* _Your goal_
Pick up the court order on the motion for reconsideration after its last sentence and continue writing it.

** Opening Exercise passage block **

United States District Court, D. Nevada
C. W. HOFFMAN, Jr., Magistrate Judge.
This matter is before the Court on Plaintiff's Motion for Reconsideration (#89), filed August 27, 2014. By way of the motion, Plaintiff requests that the Court reconsider Order (#88), which denied the request for settlement conference without prejudice.
While the Federal Rules of Civil Procedure do not explicitly recognize a petition for rehearing or motion to reconsider an interlocutory order, this court has the inherent power to revise, correct, and alter interlocutory orders at any time prior to entry of a final judgment. See Sch. Dist. No. 5 v. Lundgren, 259 F.2d 101, 105 (9th Cir. 1958); Santamarina v. Sears, Roebuck & Co., 466 F.3d 570, 571-72 (7th Cir. 2006). This authority is governed by the doctrine that a court will generally not reexamine an issue previously decided by the same or higher court in the same case. Lucas Auto. Eng'g, Inc. v. Bridgestone/Firestone, Inc., 275 F.3d 762, 766 (9th Cir. 2001); United States v. Cuddy, 147 F.3d 1111, 1114 (9th Cir. 1998). The Ninth Circuit has recognized three circumstances in which a district court should grant a motion for reconsideration: if the district court (1) is presented with newly discovered evidence, (2) has committed clear error or the initial decision was manifestly unjust, or (3) there has been an intervening change in controlling law." Nunes v. Ashcroft, 375 F.3d 805, 807-08 (9th Cir.2004) (quoting Sch. Dist. No. 1J v. ACandS, Inc., 5 F.3d 1255, 1263 (9th Cir.1993)).

** Closing Exercise passage block **
** Opening Supplied entries block **

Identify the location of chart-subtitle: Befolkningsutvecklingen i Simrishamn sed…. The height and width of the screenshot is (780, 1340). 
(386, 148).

** Closing Supplied entries block **
** Opening Supplied entries block **

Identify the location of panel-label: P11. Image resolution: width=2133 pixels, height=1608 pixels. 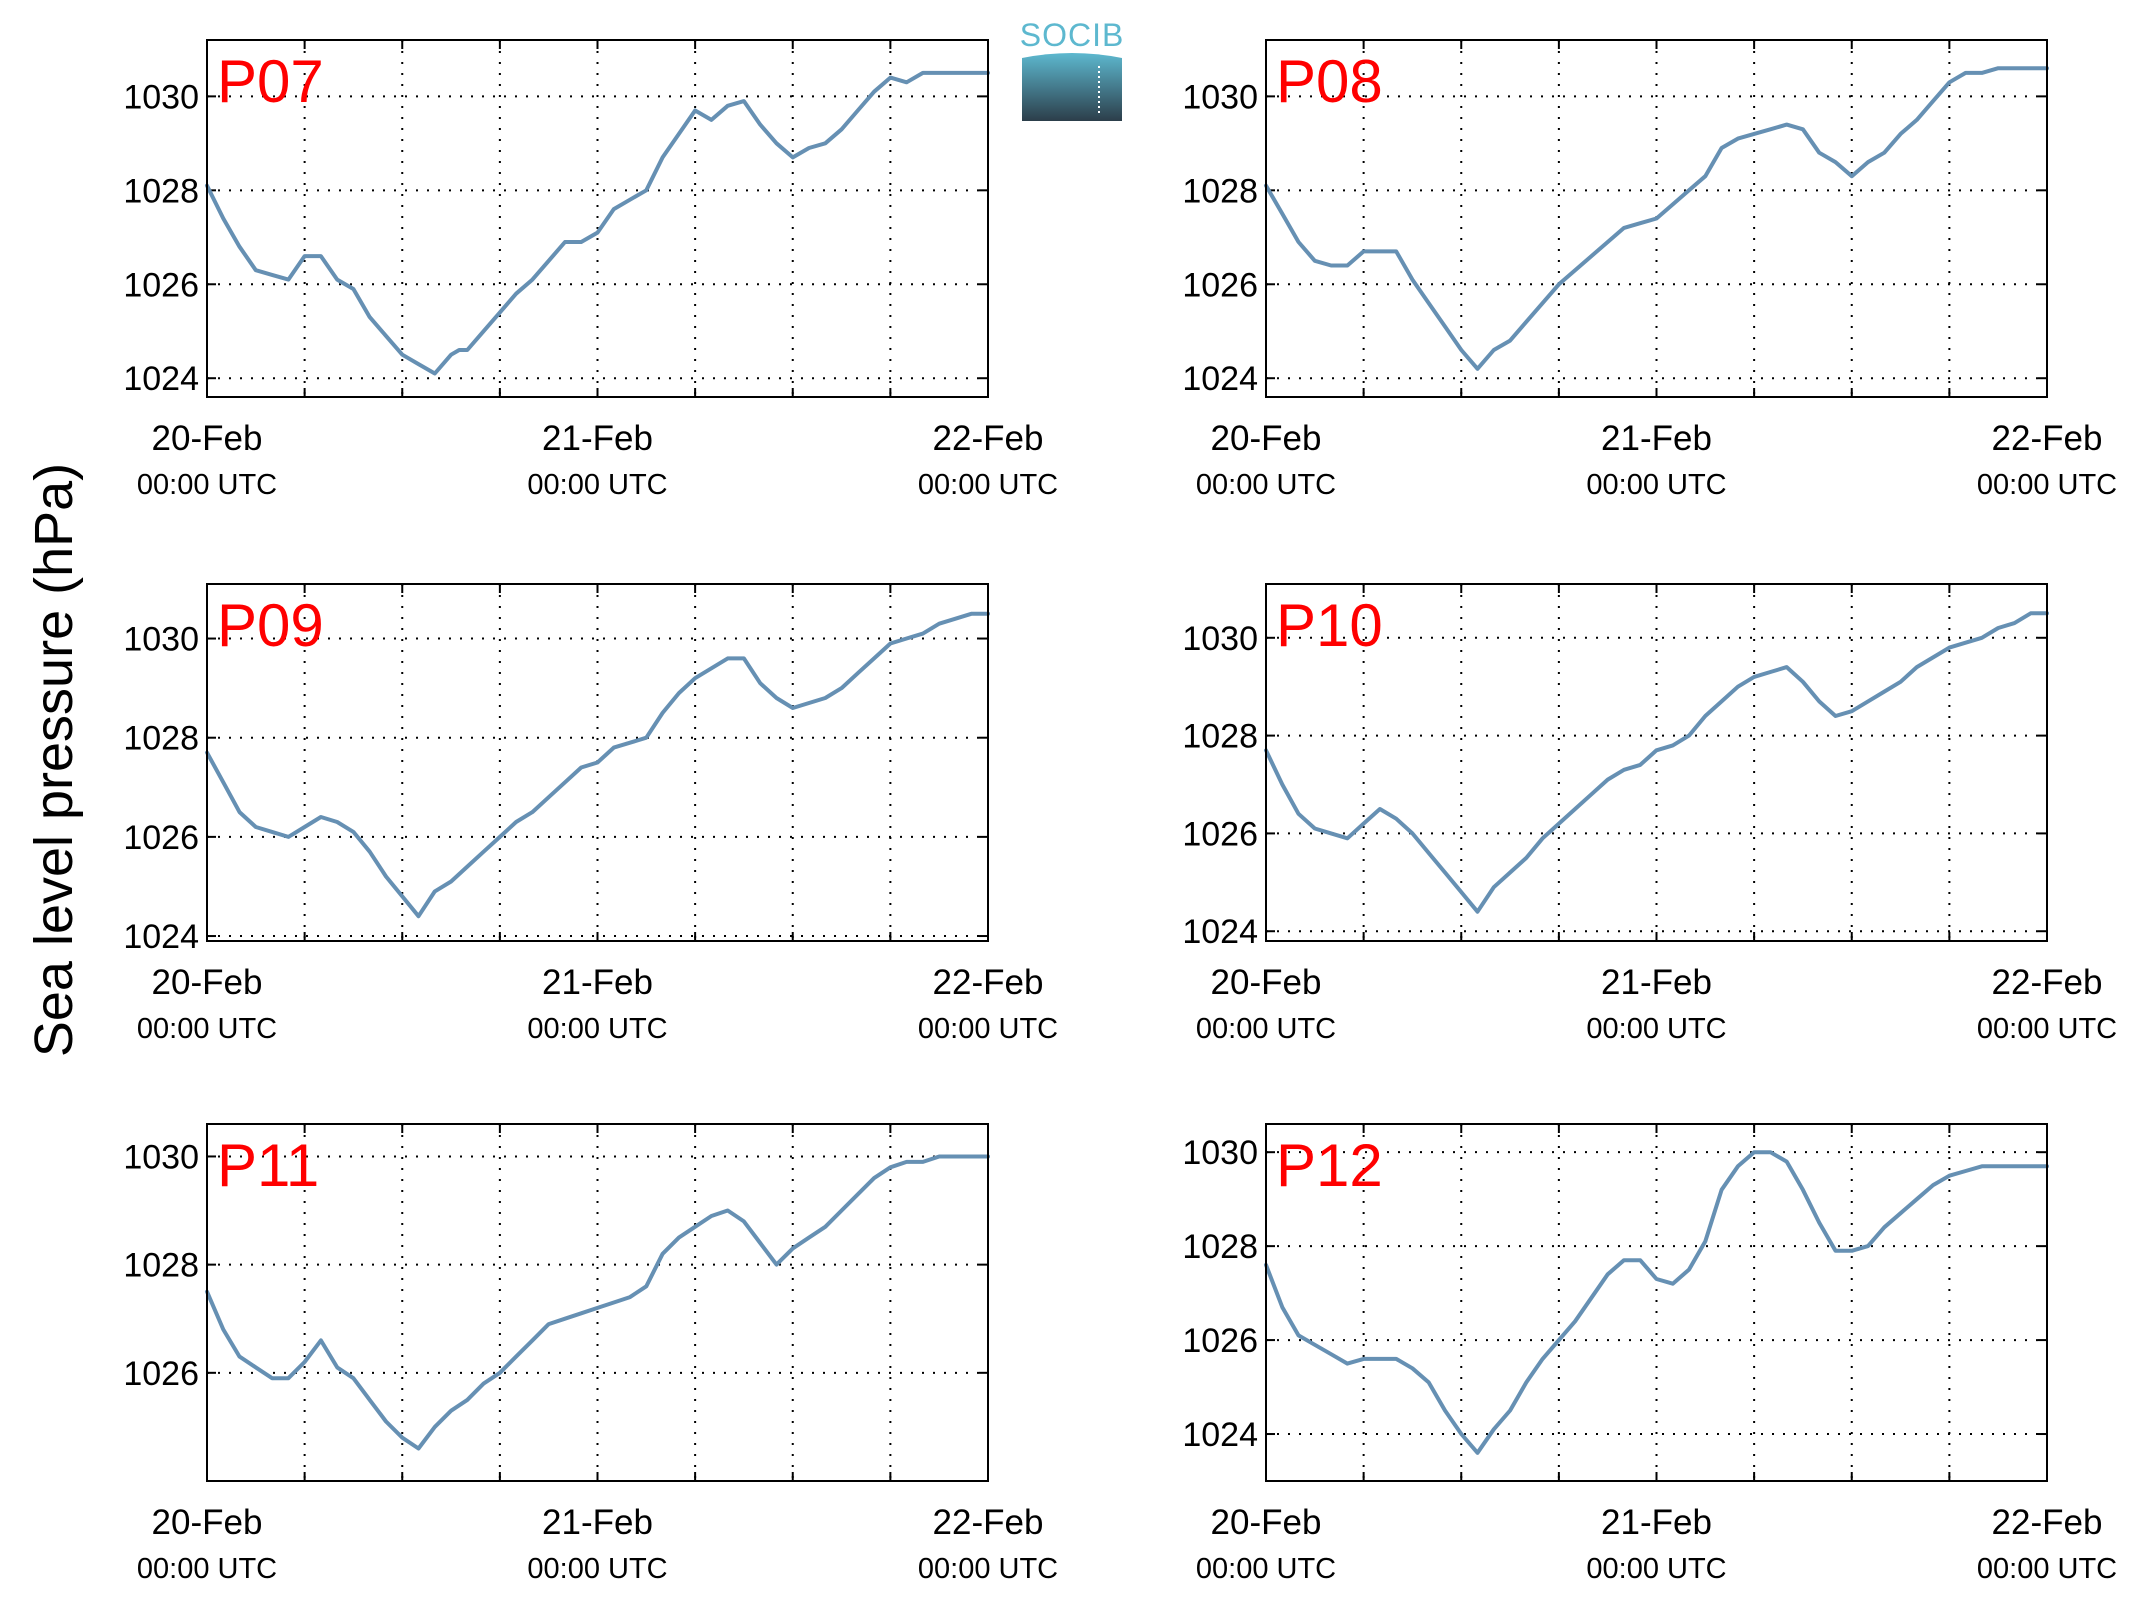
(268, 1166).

** Closing Supplied entries block **

* _Response area_
On the other hand, a motion for reconsideration is properly denied when the movant fails to establish any reason justifying relief. Backlund v. Barnhart, 778 F.2d 1386, 1388 (9th Cir.1985). A motion for reconsideration should not merely present arguments previously raised; that is, a motion for reconsideration is not a vehicle permitting the unsuccessful party to reiterate arguments previously presented. See Merozoite v. Thorp, 52 F.3d 252, 255 (9th Cir.1995); Khan v. Fasano, 194 F.Supp.2d 1134, 1136 (S.D.Cal.2001) ("A party cannot have relief under this rule merely because he or she is unhappy with the judgment."). Motions to reconsider are generally left to the discretion of the court. See Combs v. Nick Garin Trucking, 825 F.2d 437, 441 (D.C. Cir. 1987). In order to succeed on a motion to reconsider, a party must set forth facts or law of a strongly convincing nature to induce the court to reverse its prior decision. See Kern-Tulare Water Dist. v. City of Bakersfield, 634 F.Supp. 656, 665 (E.D. Cal. 1986), aff'd in part and rev'd in part on other grounds 828 F.2d 514 (9th Cir. 1987).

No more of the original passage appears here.